# Data excerpts:

════════════════

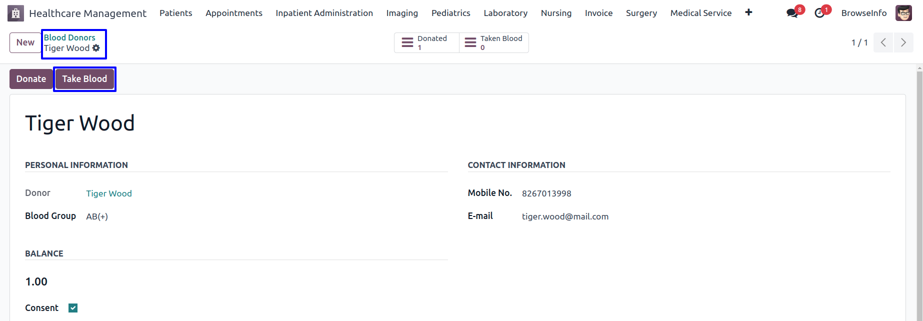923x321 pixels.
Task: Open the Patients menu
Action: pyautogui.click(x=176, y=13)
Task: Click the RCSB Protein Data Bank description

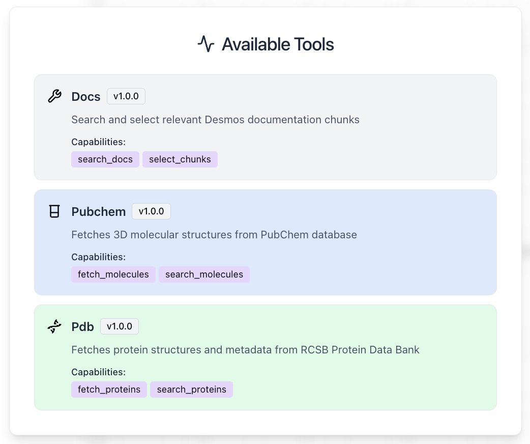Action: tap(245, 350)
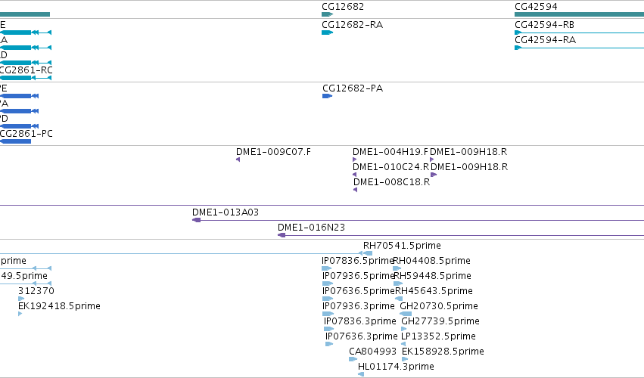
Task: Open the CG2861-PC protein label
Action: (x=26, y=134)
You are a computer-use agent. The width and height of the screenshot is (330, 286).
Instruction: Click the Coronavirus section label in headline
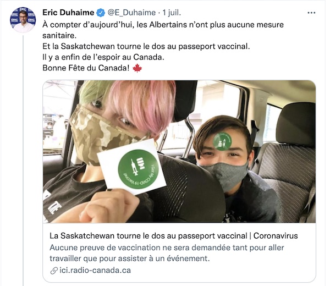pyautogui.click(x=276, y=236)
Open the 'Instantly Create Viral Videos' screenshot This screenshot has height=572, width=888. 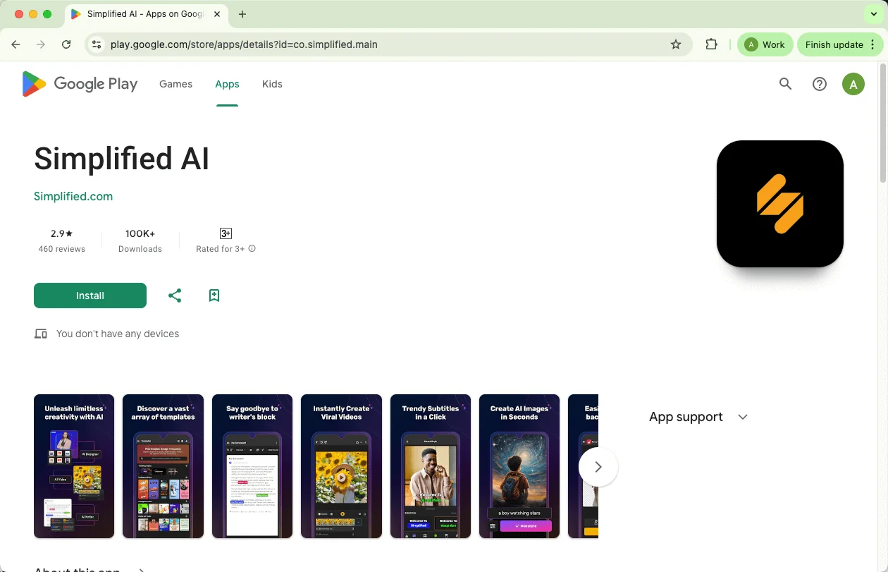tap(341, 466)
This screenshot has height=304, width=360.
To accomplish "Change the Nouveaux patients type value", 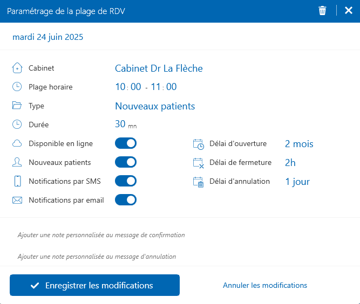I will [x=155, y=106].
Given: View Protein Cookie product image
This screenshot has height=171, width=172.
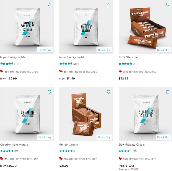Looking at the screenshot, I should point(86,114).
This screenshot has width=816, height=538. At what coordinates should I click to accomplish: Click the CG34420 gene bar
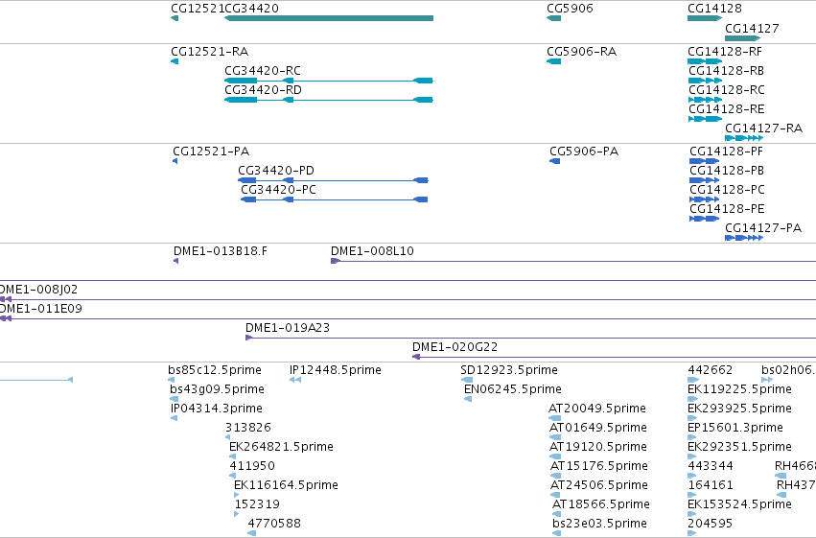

════════════════

# The problem:
What must be output is the exact run of lines from the one holding "This screenshot has height=171, width=172." through the end of the entries above, both ends included, minus the pictures.

# Written response:
This screenshot has height=171, width=172.
Looking at the screenshot, I should point(86,114).
This screenshot has width=816, height=538. At what coordinates should I click to accomplish: Click the CG34420 gene bar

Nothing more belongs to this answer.